The designed speed limits would not have been picked out of the air but factored around the vehicles ability to stop, turn sharp corners at speed and be as safe as the chassis/habitation lump can be on the road. We all know that up to the point where the vehicles suspension breaks, we could still manage to move the vehicle if the engine was powerful enough. Does this mean we should flout common sense and experiment with weights up to the point it actually feels dangerous? Are we not treating the responsibility of caring for our passengers lives in a somewhat cavalier attitude?

Alan


----------



## alhod (Nov 1, 2010)

peribro said:


> Bimobil said:
> 
> 
> > It seems you are allowed by law up to 5% of the GVW so on a 3500kg vehicle this would mean you could escape a fine for overloading by just under 175kg? or am I missing something :?:?
> ...


Do not make the mistake of thinking that the friendly gendarmes of La Belle France apply that 10% discretion on speeding! 
1 kph is the maximum - I know several peeps who have been done for 3 or 4 kph over in a restricted zone.

Alan


----------



## palaceboy (Mar 9, 2008)

I thought the question was has anyone been stopped / weighed or fined for being overweight . We all know the consequencies and risks if we want to take them . This subject pops up all the time without any evidence . 
Maybe the question should be 

Has anyone had a motorhome accident due to overloading ?

Has anyone broken their motorhome due to overloading ?

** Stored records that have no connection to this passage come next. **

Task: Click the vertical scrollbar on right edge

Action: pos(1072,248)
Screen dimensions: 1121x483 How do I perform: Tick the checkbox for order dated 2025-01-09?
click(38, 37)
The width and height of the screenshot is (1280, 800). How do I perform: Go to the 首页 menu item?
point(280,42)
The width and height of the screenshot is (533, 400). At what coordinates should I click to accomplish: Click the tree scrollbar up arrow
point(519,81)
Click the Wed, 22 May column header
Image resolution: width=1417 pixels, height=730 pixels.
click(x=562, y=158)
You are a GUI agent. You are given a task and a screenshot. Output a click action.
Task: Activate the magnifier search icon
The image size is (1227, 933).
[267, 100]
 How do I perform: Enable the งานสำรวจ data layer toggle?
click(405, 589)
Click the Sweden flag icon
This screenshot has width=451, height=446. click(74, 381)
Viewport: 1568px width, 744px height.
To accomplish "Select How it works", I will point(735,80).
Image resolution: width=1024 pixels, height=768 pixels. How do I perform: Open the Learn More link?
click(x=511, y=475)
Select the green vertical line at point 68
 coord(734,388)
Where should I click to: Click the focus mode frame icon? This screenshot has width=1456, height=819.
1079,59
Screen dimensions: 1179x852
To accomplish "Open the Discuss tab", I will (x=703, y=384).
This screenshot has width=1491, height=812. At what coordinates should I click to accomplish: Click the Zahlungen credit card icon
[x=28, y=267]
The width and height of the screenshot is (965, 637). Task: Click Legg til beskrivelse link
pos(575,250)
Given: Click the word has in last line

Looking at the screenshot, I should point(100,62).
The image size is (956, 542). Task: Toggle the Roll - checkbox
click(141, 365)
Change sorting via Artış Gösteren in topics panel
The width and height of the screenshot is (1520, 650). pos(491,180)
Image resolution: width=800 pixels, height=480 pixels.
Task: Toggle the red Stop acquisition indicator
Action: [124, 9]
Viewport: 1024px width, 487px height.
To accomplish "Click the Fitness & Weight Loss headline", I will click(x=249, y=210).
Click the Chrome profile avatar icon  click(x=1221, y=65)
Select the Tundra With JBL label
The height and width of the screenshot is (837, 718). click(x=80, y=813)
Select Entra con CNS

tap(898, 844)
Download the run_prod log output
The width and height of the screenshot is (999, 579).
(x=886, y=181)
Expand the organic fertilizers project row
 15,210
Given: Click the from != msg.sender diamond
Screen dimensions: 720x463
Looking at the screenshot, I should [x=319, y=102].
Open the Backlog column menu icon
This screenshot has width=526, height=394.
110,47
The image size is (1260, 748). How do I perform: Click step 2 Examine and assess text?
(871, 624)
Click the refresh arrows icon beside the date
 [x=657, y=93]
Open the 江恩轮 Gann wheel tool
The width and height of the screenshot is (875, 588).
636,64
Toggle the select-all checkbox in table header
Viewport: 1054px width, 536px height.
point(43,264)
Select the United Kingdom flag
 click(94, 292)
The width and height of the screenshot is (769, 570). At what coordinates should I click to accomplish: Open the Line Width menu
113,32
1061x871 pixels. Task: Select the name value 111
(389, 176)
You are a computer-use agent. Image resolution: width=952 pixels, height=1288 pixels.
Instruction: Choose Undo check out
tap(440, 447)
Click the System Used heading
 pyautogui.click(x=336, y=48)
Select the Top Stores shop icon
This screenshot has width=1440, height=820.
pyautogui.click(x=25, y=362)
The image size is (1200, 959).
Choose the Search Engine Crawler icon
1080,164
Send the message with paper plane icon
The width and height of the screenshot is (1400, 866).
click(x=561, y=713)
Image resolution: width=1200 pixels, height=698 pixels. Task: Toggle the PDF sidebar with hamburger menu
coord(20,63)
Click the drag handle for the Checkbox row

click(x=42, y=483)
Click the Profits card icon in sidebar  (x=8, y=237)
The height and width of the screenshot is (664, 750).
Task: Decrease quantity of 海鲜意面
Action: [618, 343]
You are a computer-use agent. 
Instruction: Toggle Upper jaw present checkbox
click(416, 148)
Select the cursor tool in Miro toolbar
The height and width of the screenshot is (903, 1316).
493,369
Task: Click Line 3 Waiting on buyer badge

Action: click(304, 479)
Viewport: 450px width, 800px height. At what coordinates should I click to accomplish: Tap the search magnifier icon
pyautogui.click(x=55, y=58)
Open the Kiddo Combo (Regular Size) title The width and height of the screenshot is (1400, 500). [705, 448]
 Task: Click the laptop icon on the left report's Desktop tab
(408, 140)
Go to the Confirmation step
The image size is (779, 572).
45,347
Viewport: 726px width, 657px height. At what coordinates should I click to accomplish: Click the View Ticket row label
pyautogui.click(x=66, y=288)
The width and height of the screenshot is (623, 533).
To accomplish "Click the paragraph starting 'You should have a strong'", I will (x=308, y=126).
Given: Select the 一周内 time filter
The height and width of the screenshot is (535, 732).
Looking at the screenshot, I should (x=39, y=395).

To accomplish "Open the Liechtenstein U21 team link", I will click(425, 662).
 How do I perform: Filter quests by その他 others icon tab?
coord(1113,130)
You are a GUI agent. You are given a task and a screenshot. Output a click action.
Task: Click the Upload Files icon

Has anyone had to off load "stuff " due to being overloaded in a motorhome ?


----------



## aldra (Jul 2, 2009)

surely the fact that many vehicles can be re-plated as a paper exercise indicates that the manufacturers rate them at 3500 in order that most can drive them on a normal license 

If that is the case then an extra 200 although illegal is not dangerous and it may be better if payloads were given as say 3500-3700 and people could then decide which payload they choose according to their licence 

Plus I feel it should be a legal requirement for the manufacturer to ensure sufficient payload remains in order to fulfil its description as a motorhome

having said that I saw some vans in France and germany that definitely were exceeding their payload with garages stacked high and I don't feel that is safe or responsible driving

I don't drive the motorhome so I couldn't say how weight effects the handling but common sense would indicate it does, so too does the distribution of the legal weight load when packing it

Aldra


----------



## 91502 (May 1, 2005)

Sevral times a year for many years I have taken part in operation Mermain, a multiagency country wide day of enforcement. Each time many motorhomes were pulled in and weighed and I would guess 50% at least overweight and most had action taken against them. You also have to remember you can just leave the excess at the roadside as there were environment enforcement officers invlolved who then took action for littering. 
One other point about accidents is you can be sure that if you were to be involved in a collision where someone is killed or seriously injured your vehicle will be lifted and weighed and you certainly won't have the chance to remove anything. 
James


----------



## peedee (May 10, 2005)

According to >a poll< run in 2008 very few motorhomes have been pulled over and weighed.
peedee


----------



## palaceboy (Mar 9, 2008)

What changes do you have to make to uprate from 3500 to 3850 .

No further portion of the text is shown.